Rolling Stone Italia

Eravamo tre amici al bar

Gli alt-J suoneranno il primo febbraio al Palalottomatica di Roma l'unica data italiana del loro tour. 'Relaxer', il loro ultimo album, è più concentrato del solito: solo otto pezzi «perché avevamo delle scadenze»
alt j pub relaxer

C’è questo video bellissimo su YouTube che si chiama “How to Write an alt-J Song”. Consiste in due ragazzini strafatti di erba che, microfono e loop station alla mano, ricreano da zero le armonizzazioni e i canti in canone che potreste trovare in una tipica canzone della band inglese. Fa davvero ridere, soprattutto perché i due, dilaniati dalla fame chimica che solitamente viene dopo un pomeriggio passato a macinare canne, sgranocchiano gallette di riso per tutto il video.

All’epoca del 2015 diventò tanto virale che la stessa band, stilizzata con il simbolo delta, impostò una galletta di riso come immagine profilo su Twitter. «Ci ha fatto molto ridere», confida il tastierista Gus, stravaccato insieme ai suoi due soci in un pub di Shoreditch, Londra. «Quei ragazzini stavano solo scherzando, ma più di una volta i nostri nemici hanno usato quel video per dire che siamo scontati». Da allora, gli alt-J hanno attraversato alti e bassi. Incluso essere mollati da Gwil Sainsbury al basso. «Che poi lui non era nemmeno un bassista», aggiunge Gus, «suonava anche la chitarra. Ma siccome non siamo mai stati una band con ruoli definiti, abbiamo deciso di non sostituirlo quando se n’è andato».

Semplicemente, stare in una delle band alt-rock più acclamate dagli universitari di tutto il pianeta non faceva per lui. Gli mancava la sua fidanzata e credeva sempre più di «vivere una vita che non era la sua», spiega Joe, il cantante, con un filo di malinconia nella voce. Loro invece continueranno imperterriti a tirare avanti la baracca. Almeno finché si sopporteranno, ci saranno gli alt-J. «Anche se penso che fra 50 anni sembreremo i Mumford and Sons», dice Joe, scatenando le risate nel pub. Lui ci scherza su, ma ha già fatto piani sulla pensione. Comprerà una casa in campagna e una Jaguar, che molto probabilmente è il sogno di ogni inglese dall’invenzione del motore a scoppio.

Ci hanno definito “i nuovi Radiohead”, ma chi ha bisogno di nuovi Radiohead quando hai già i Radiohead?

Ma non è ancora il momento di appendere i dischi al muro. Quello di ritorno, Relaxer, arriva con una formula più concentrata: 8 brani anziché i soliti 15. «Avevamo delle scadenze, non potevamo sforare di un altro anno», tenta di smarcarsi Thom, il batterista. «E poi a me non piacciono gli album eterni», aggiunge Joe, «soprattutto oggi che la gente è più interessata alle canzoni che agli album».

In realtà quello che è piaciuto ai tre nerdazzi è la totale simmetria di Relaxer. Si divide in due parti da quattro tracce ognuna e per intero dura 40 minuti precisi.
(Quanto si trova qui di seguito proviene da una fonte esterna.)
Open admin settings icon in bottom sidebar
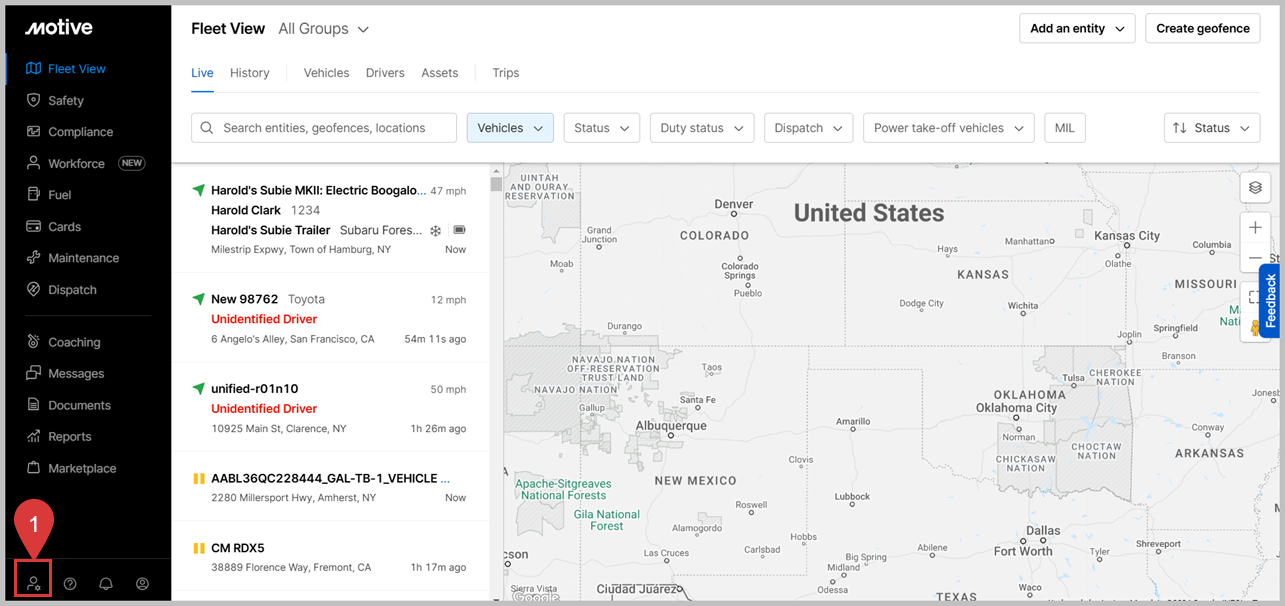The width and height of the screenshot is (1285, 606). [x=34, y=583]
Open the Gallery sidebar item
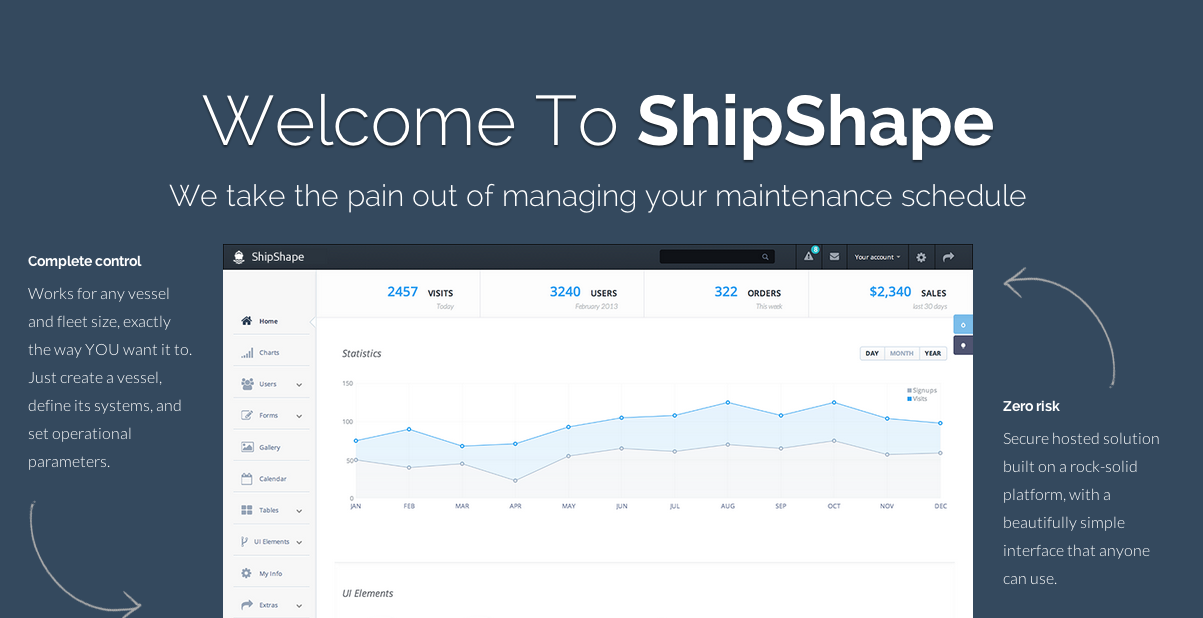Screen dimensions: 1203x618 pos(269,447)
Un posto importante nella tracklist lo occupa l’irriconoscibile House of the Rising Sun: non la prima cover che i ragazzi mettono in un loro disco, ma di certo la prima che fa aprire un dibattito su chi sia davvero l’autore del pezzo.

«Potrebbe venire dall’Inghilterra così come potrebbe essere un vecchio pezzo francese tradotto poi in inglese dai primi coloni di New Orleans», dice Joe. C’è anche un altro pezzo dal titolo inquietantemente intrigante. Come tutto il disco, fa molto Radiohead – «Ci hanno anche definito “i nuovi Radiohead”», dice Gus, «ma chi ha bisogno di nuovi Radiohead quando hai già i Radiohead?» – e si chiama 3WW, ma tranquilli non sta per 3 World War, per quanto, con Trump al potere, una guerra mondiale non sembri più una possibilità così remota.

«In realtà sta per “3 Worn Words”, dove quel “Worn” sta per “consumate”, come un vecchio paio di scarpe», spiega il tastierista, specificando che il pezzo in sé non affronta alcun tipo di guerra se non quella in amore, ma che sarebbe da stronzi non avere nemmeno un briciolo di inquietudine con tutte quelle brutte facce che girano alla Casa Bianca.